-- Objectif --
Poursuivez la chronique sur la Caisse de dépôt et la bourse en reprenant après sa dernière phrase.

-- Extrait du texte --
════════

La Caisse de dépôt et l'avenir des stratégies d'investissement

Chronique d'André Savard

Lorsqu’il parlait du haut des banquettes de l’opposition, Jean Charest estimait le premier ministre du Québec personnellement responsable des rendements négatifs de la Caisse de dépôt (et exonéré de ses rendements positifs). Il avait donc très hâte de déclencher des élections en 2008. En tant que premier ministre, il ne veut plus se faire rappeler sa perception jadis épique du rôle du premier ministre.
La Caisse de dépôt ressemble à un fond mutuel grand format c’est-à-dire qu’on y achète des actions de compagnies. S’il y a rendement sur les actions on en tire des dividendes ou encore, on peut revendre les actions avec profits. C’est grosso modo le plan de la Caisse comme celui de la plupart des régimes d’épargne retraite.
Un tel calcul est valable si on voit les marchés boursiers comme un reflet d’une économie globale qui, à moyen terme, poursuit sa croissance. Est-ce toujours le cas? Certes, les économistes les plus optimistes prévoient une reprise de la croissance au second semestre de 2009 et une récession plutôt modérée au premier semestre. Même en adoptant ce scénario optimiste, il est temps à travers le monde de se poser ouvertement des questions sur l’impossibilité de penser le monde en termes de croissance économique continue. Et il faudra se demander si à long terme cela n’aura pas des conséquences extrêmes sur les marchés boursiers.
Si vous suivez un peu les actualités de la finance, vous avez remarqué que dès qu’il y a hausse de cinq pour cent à la bourse, on annonce des “prises de profits”. Cela signifie que des acquéreurs se délestent de leurs actions achetées à prix moindre pour engranger un profit immédiat. Cette pratique est courante de nos jours, depuis en fait l’avènement de l’Internet comme outil accessible de masse au tout début des années 2000.
Auparavant, il n’y avait que les courtiers, les pieds bien sur le parquet de la bourse, qui vendaient et achetaient. Ils étaient pour la plupart les émissaires d’investisseurs importants ou mandataires de fonds mutuels. Maintenant, avec l’Internet, n’importe qui peut suivre en temps réel les fluctuations des actions des compagnies. Par le biais d’un service spécialisé, vous pouvez commander de vendre vos actions achetées le matin même.
Le résultat c’est que beaucoup de gens sont sur la brèche, essayant de prendre au bond l’action qui monte. La bourse, sous le coup de cette pratique de plus en plus répandue, se transforme davantage en système pyramidal. On compte sur l’argent neuf pour que les premiers arrivants retirent leurs mises et un profit : exactement le principe d’un système pyramidal.

════════

-- Extraits des données --

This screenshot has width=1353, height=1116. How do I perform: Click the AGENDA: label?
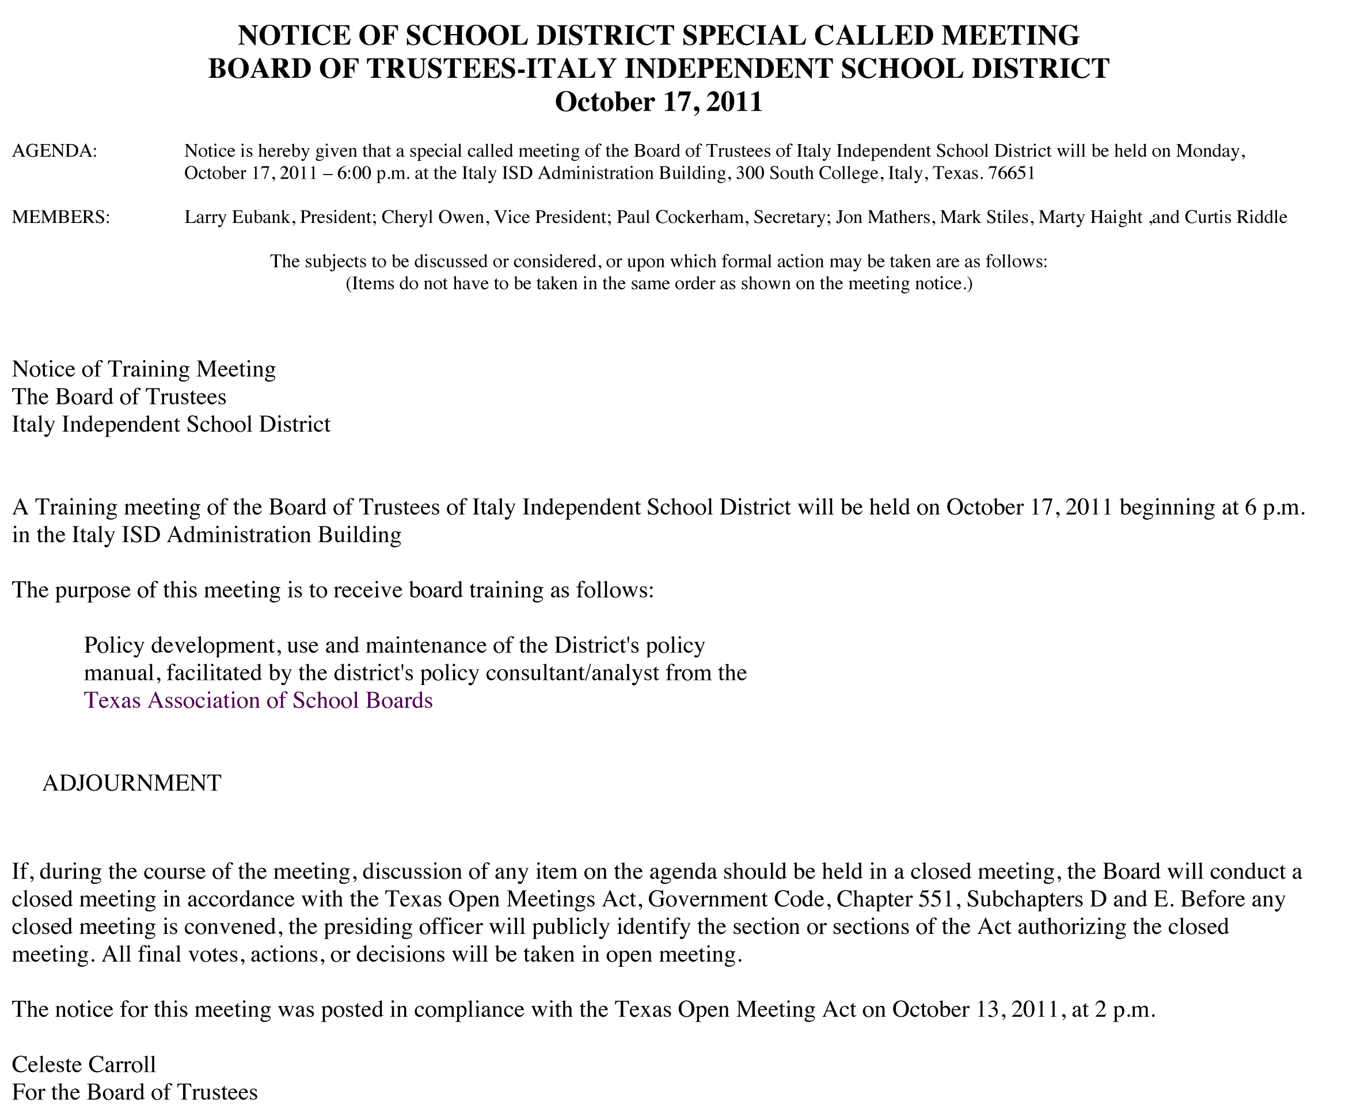55,151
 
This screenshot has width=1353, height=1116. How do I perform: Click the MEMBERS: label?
61,217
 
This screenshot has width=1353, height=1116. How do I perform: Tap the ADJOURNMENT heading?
132,783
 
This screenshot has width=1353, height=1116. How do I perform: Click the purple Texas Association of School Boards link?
259,700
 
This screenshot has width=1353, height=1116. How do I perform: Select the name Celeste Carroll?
84,1065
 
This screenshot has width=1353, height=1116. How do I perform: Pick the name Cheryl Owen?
432,217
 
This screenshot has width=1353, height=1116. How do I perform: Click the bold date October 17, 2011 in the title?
659,102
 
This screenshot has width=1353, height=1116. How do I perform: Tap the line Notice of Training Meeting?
144,369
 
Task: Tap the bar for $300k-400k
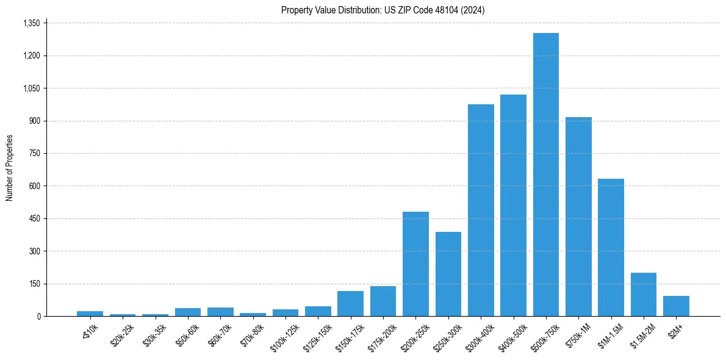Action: (x=481, y=210)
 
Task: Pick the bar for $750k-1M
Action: (x=578, y=217)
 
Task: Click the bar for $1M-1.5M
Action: (x=611, y=247)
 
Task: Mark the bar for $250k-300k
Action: (x=448, y=274)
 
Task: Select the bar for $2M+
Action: (x=676, y=306)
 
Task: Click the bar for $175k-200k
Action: (x=383, y=301)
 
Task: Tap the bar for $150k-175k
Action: (x=350, y=304)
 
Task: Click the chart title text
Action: (x=383, y=10)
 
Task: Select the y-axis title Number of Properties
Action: (x=10, y=168)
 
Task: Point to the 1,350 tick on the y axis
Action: (x=31, y=23)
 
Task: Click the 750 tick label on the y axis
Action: (x=34, y=153)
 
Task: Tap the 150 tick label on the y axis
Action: (x=34, y=284)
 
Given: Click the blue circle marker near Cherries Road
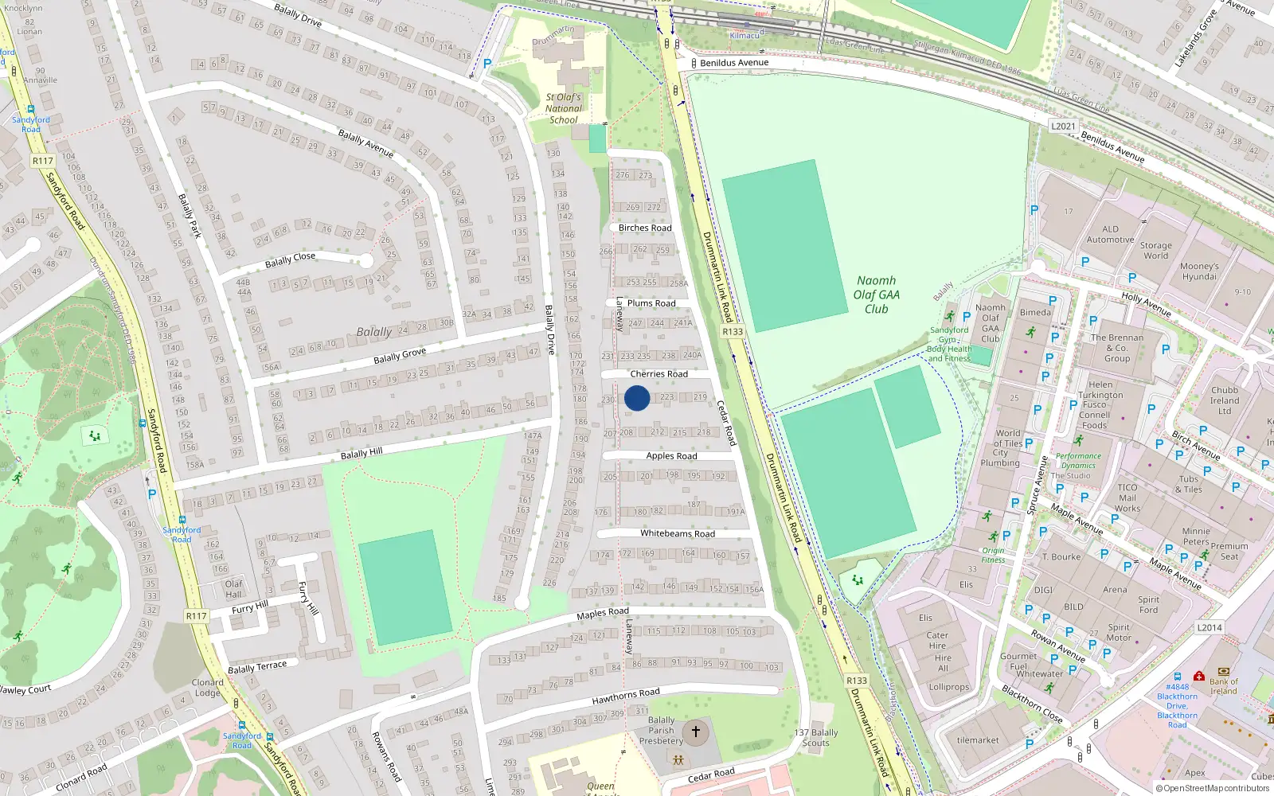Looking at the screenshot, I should pos(637,398).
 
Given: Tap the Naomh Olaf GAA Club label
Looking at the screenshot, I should pos(877,295).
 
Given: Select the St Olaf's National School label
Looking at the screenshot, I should pos(564,108).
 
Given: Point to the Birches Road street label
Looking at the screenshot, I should pos(645,228).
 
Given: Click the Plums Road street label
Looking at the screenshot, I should pos(651,303).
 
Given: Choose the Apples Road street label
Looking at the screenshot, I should pos(671,456).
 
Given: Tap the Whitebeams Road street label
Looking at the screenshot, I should pos(678,533).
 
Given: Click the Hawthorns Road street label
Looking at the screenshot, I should pos(626,696).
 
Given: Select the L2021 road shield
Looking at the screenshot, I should pos(1063,126).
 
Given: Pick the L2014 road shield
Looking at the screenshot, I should pos(1209,627).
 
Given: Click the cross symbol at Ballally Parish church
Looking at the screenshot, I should pos(695,731).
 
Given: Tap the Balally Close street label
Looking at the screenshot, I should pos(290,259).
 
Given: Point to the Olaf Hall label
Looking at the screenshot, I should pos(233,589).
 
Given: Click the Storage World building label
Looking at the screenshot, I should pos(1155,251).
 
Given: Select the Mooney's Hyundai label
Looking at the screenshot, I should pos(1199,271).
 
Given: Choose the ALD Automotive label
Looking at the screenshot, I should pos(1110,234).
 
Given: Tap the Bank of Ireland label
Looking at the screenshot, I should pos(1224,686).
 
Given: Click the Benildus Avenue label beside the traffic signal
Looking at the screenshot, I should pos(734,63).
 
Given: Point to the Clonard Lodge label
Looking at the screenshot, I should pos(207,688).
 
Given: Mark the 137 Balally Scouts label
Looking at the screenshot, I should pos(816,738).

════════

-- Résultat de l'exercice --
Il arrive qu’un directeur de fonds mutuels habitués aux rouages de ce système finisse par avoir du mal à tracer une ligne de démarcation entre cette spéculation journalière et la gestion de ses fonds. S’il y a un bon coup de panique en bourse et que beaucoup de clients retirent leurs mises, il ira chercher dans les liquidités de ses nouveaux clients pour rembourser. Et c’est ainsi qu’il se retrouve avec un trou de quelques billions de plus en plus difficile à dissimuler.
Pour contrer cette mauvaise tendance, on lit dans les pages financières à propos de meilleures règles pour encadrer l’activité boursière. Obama s’en fait le chantre. On essaie de prévenir avec un bon plan une crise de confiance de la part du public. Toutefois le mal touchant la bourse dépasse de loin les malversations des fraudeurs et la mentalité typique d’un système pyramidal.
Quand la bourse reste basse, à moins de la moitié de sa valeur par rapport au sommet atteint, comme c’est le cas du Nasdaq par exemple depuis six ans maintenant, on parle “d’éclatement de la bulle”. On dit que cette fixation à un bas niveau procède d’un retour à une plus juste évaluation des titres.
Or, on est dans le domaine de la spéculation. Le ressort même de la spéculation est de faire monter la valeur pour en retirer un profit maximal. Le spéculateur considère avec amusement la valeur réelle d’une compagnie, de même que de celles de denrées comme le riz ou le pétrole car tout ce qui apparaît nécessaire peut devenir objet de spéculation. Sans exagération de la valeur, il n’y a pas de spéculation et pas de marchés boursiers.
Si les spéculateurs ne parviennent plus à faire monter les enchères comme ils y parvenaient si bien jusqu’au début des années 2000, c’est parce qu’ils manquent d’enchérisseurs. Les baby boomers touchaient leur héritage de la part d’une génération qui avait eu les moyens de faire des économies. Ils mettaient donc les économies de leurs parents et les leurs à la bourse. Ça contribuait bien à faire monter les enchères.
En 2000 comme en 2003, bien des gens ont perdu la moitié de leurs économies dans l’effondrement des titres boursiers. On ne se reconstruit pas un portefeuilles en criant “ciseau”. À force de lessiver des fortunes personnelles et des fonds d’Etat, les marchés boursiers finissent périodiquement par se trouver à court de joueurs.
On compte alors sur le passage des années et la création de nouveaux riches. Ou encore, on espère que ceux qui ont subi une sacrée "tonte de cheveux" reviendront si jamais leurs cheveux repoussent. Mais le doute s’insinue. Les marchés boursiers tels qu’ils sont, même mieux encadrés, conviennent-ils à ce qu’on appelle pompeusement des “stratégies d’investissement”?
On s’est abrité derrière la maxime “les marchés ne mentent jamais”. S’il y a montée des enchères puis chute soudaine, on a coutume d’entendre le terme “correction”. Et on nous dit qu’un plus juste rapport à l’objet réel vient de s’exprimer. Désormais la bourse croîtra en vérité et représentera le vrai tableau de la croissance économique laquelle, par nécessité, sera au rendez-vous.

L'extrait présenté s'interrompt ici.